EXERCISE DIRECTIONS
Copy out the items from the line containing "Given: Open the yellow birch forest post" through the line containing "Looking at the screenshot, I should [x=62, y=263].", both included, with nothing changed.
* START *
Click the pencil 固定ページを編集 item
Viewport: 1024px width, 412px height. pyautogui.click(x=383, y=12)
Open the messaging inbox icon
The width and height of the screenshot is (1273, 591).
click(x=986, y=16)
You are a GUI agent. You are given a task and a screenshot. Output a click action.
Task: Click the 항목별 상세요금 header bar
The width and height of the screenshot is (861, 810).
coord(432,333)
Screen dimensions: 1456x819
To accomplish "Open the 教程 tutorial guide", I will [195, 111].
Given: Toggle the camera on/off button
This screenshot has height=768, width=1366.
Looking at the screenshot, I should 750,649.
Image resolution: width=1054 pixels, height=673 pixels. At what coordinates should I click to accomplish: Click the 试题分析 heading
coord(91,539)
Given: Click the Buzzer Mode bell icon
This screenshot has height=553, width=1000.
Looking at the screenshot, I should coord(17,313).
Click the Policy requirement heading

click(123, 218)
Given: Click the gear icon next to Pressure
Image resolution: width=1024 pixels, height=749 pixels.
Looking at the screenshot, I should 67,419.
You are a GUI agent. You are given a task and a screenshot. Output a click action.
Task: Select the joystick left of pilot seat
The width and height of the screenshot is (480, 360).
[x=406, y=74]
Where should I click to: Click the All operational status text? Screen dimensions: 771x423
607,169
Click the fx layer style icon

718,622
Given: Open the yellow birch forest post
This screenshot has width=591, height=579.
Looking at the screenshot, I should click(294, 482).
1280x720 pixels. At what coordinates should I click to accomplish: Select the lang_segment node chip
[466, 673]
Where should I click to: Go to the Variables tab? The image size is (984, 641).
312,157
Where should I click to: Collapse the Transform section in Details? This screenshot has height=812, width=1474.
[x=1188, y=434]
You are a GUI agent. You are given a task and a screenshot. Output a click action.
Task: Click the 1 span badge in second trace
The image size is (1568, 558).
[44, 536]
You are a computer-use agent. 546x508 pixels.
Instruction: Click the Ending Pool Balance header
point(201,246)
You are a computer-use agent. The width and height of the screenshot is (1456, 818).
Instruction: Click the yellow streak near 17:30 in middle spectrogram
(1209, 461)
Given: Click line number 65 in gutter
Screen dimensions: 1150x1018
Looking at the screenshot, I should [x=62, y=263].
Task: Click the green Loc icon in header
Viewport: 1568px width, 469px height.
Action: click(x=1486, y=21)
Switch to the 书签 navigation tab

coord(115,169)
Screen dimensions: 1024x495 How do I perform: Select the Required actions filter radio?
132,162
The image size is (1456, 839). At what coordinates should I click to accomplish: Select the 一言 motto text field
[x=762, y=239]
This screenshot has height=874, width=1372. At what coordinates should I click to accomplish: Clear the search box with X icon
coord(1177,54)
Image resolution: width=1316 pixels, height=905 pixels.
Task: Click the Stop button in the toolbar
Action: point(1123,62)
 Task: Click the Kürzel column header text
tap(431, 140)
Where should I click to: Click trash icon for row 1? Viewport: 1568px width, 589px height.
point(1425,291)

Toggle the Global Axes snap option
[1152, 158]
* END *
TASK RESPONSE
Given: Open the yellow birch forest post
This screenshot has width=591, height=579.
Looking at the screenshot, I should click(294, 482).
1280x720 pixels. At what coordinates should I click to accomplish: Select the lang_segment node chip
[466, 673]
Where should I click to: Go to the Variables tab? The image size is (984, 641).
312,157
Where should I click to: Collapse the Transform section in Details? This screenshot has height=812, width=1474.
[x=1188, y=434]
You are a GUI agent. You are given a task and a screenshot. Output a click action.
Task: Click the 1 span badge in second trace
The image size is (1568, 558).
[44, 536]
You are a computer-use agent. 546x508 pixels.
Instruction: Click the Ending Pool Balance header
point(201,246)
You are a computer-use agent. The width and height of the screenshot is (1456, 818).
Instruction: Click the yellow streak near 17:30 in middle spectrogram
(1209, 461)
Given: Click line number 65 in gutter
Screen dimensions: 1150x1018
Looking at the screenshot, I should [x=62, y=263].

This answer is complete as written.